暫くして視界が太陽一つ便の暗さになれた所で、私はとある事に気づいた。
「結界...!」
私は急いで闘技場の中に駆け込み、二人が剣を合わせた場所まで向かったが、そこには彼女らの剣しか落ちていなかった。私はその時、二人があの衝撃で蒸発してしまったのかと思い、切望の縁に立たされたが、すぐにフェーちゃんのうめき声が聞こえた。
「フェーちゃん!大丈夫!?」
フェーちゃんは片腕がなくなっていて、そして反対側を向くと、コハルが両腕を失って倒れていた。結界は消滅こそしていなかったものの、あの一撃でもう結界は自壊する。その事を感じたのか、フェーちゃんがかすれ声で言った。
「戦闘...終了」
そして二人は元通りになって、私は二人に叱られた。正座した状態で、三十分くらい。ずっと叱られたが、流石に可哀想とでも思ったのか、フェーちゃんが私に手を差し伸べた。それと同時に、コハルも私に手を差し伸べた。

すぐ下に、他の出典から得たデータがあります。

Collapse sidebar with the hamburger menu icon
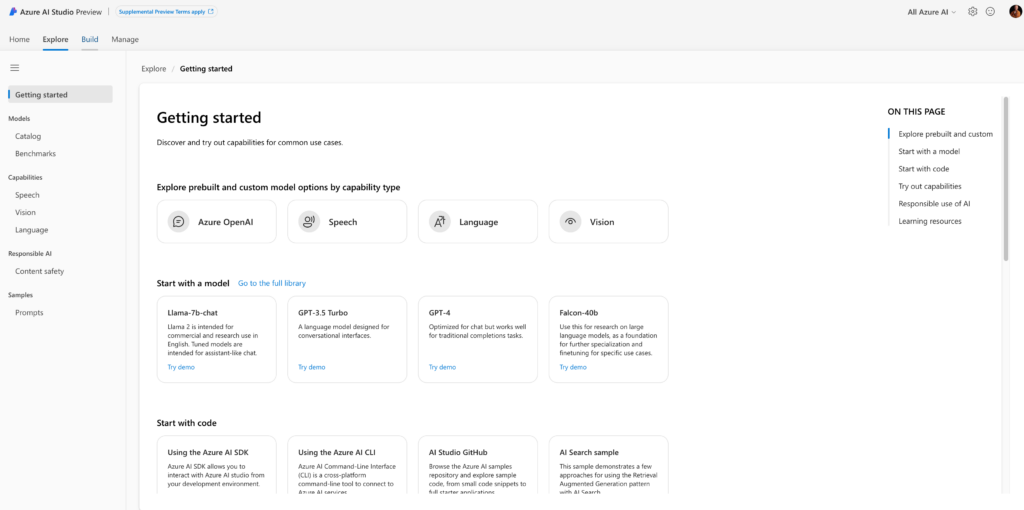The image size is (1024, 510). pyautogui.click(x=15, y=68)
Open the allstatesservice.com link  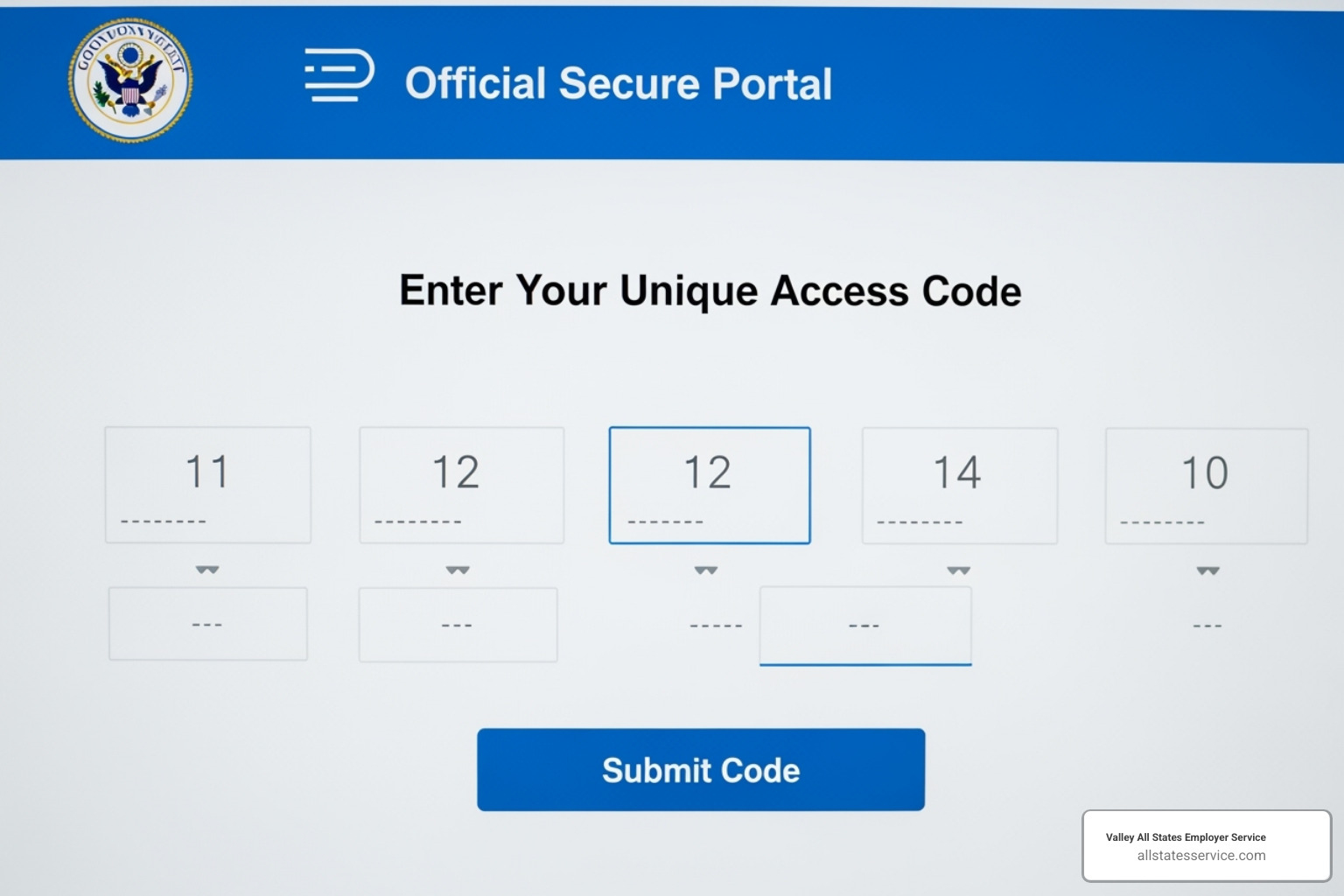1201,856

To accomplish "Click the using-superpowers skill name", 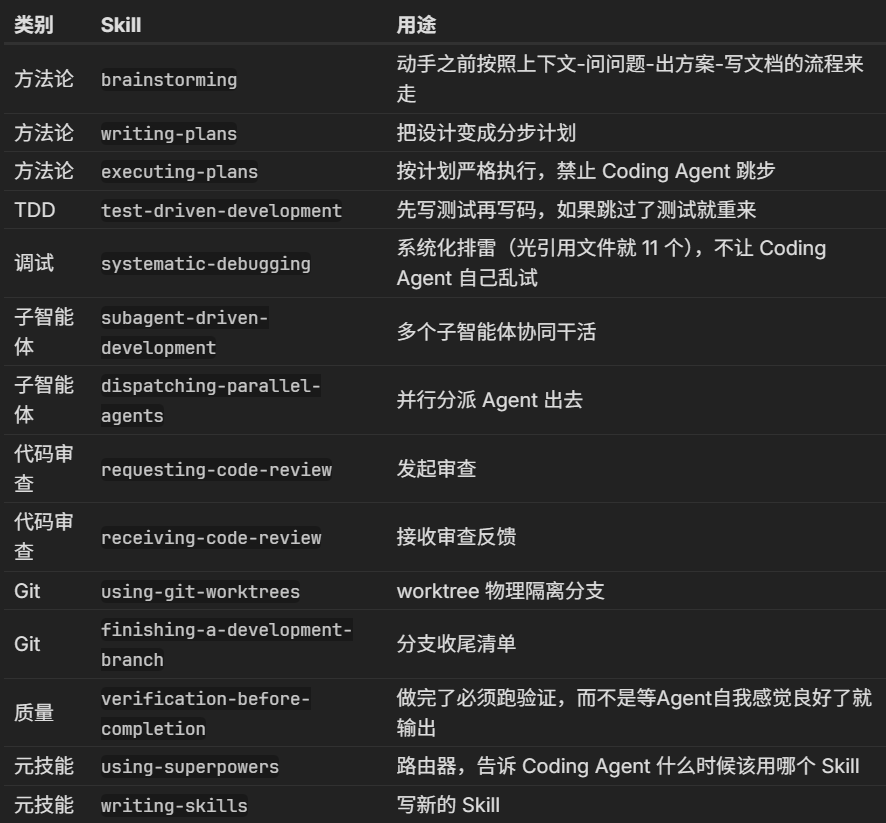I will pos(189,767).
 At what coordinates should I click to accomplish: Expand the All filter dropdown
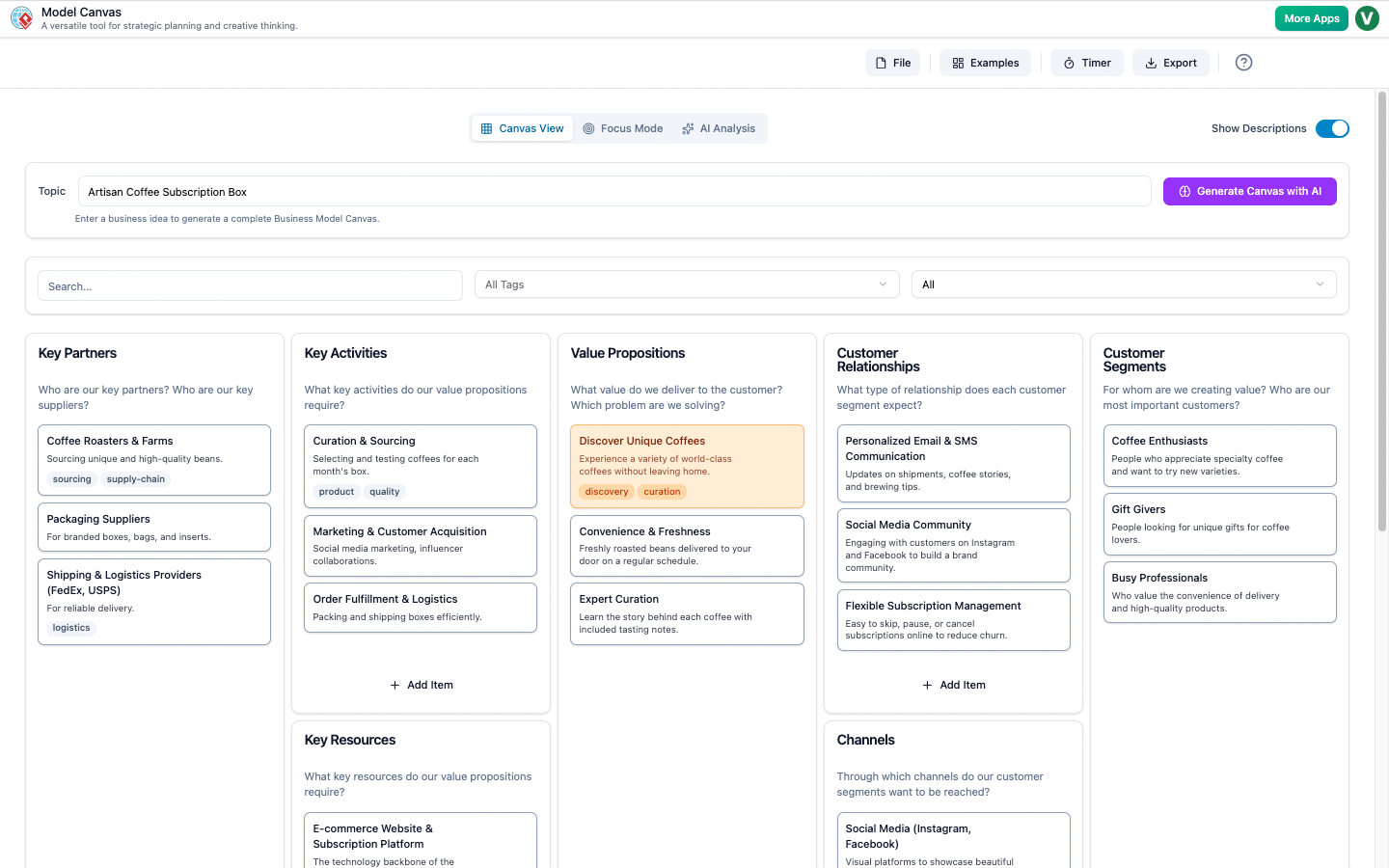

私が二人を見上げると、なんだかとても頼もしく見えた。一度死の瀬戸際を経験したからなのか、面構えが違う。そして、ふと西日に照らされる彼女たちを見て、こう思ってしまったのだ。
プ♥キュアだな、と。でもこの場合、相手は灰燼に帰すから、デスキュアか、と。
そして私は、二人はデスキュアと言って欲しいとお願いしてみた。すると暫く悩んだ後、二人でコソコソと話し合い、私の願いを承諾してくれた。
そしてその台詞がこちらである。
「神が燃え盛るような真紅・フェニキュア★」
「万物を焼滅させるレッド・コハキュア♥」
「「二人は、デスキュア★」」
それから私は二人に魔王城下町で一番いいレストランで、彼女たちをたらふく食べさせることになってしまったのだ。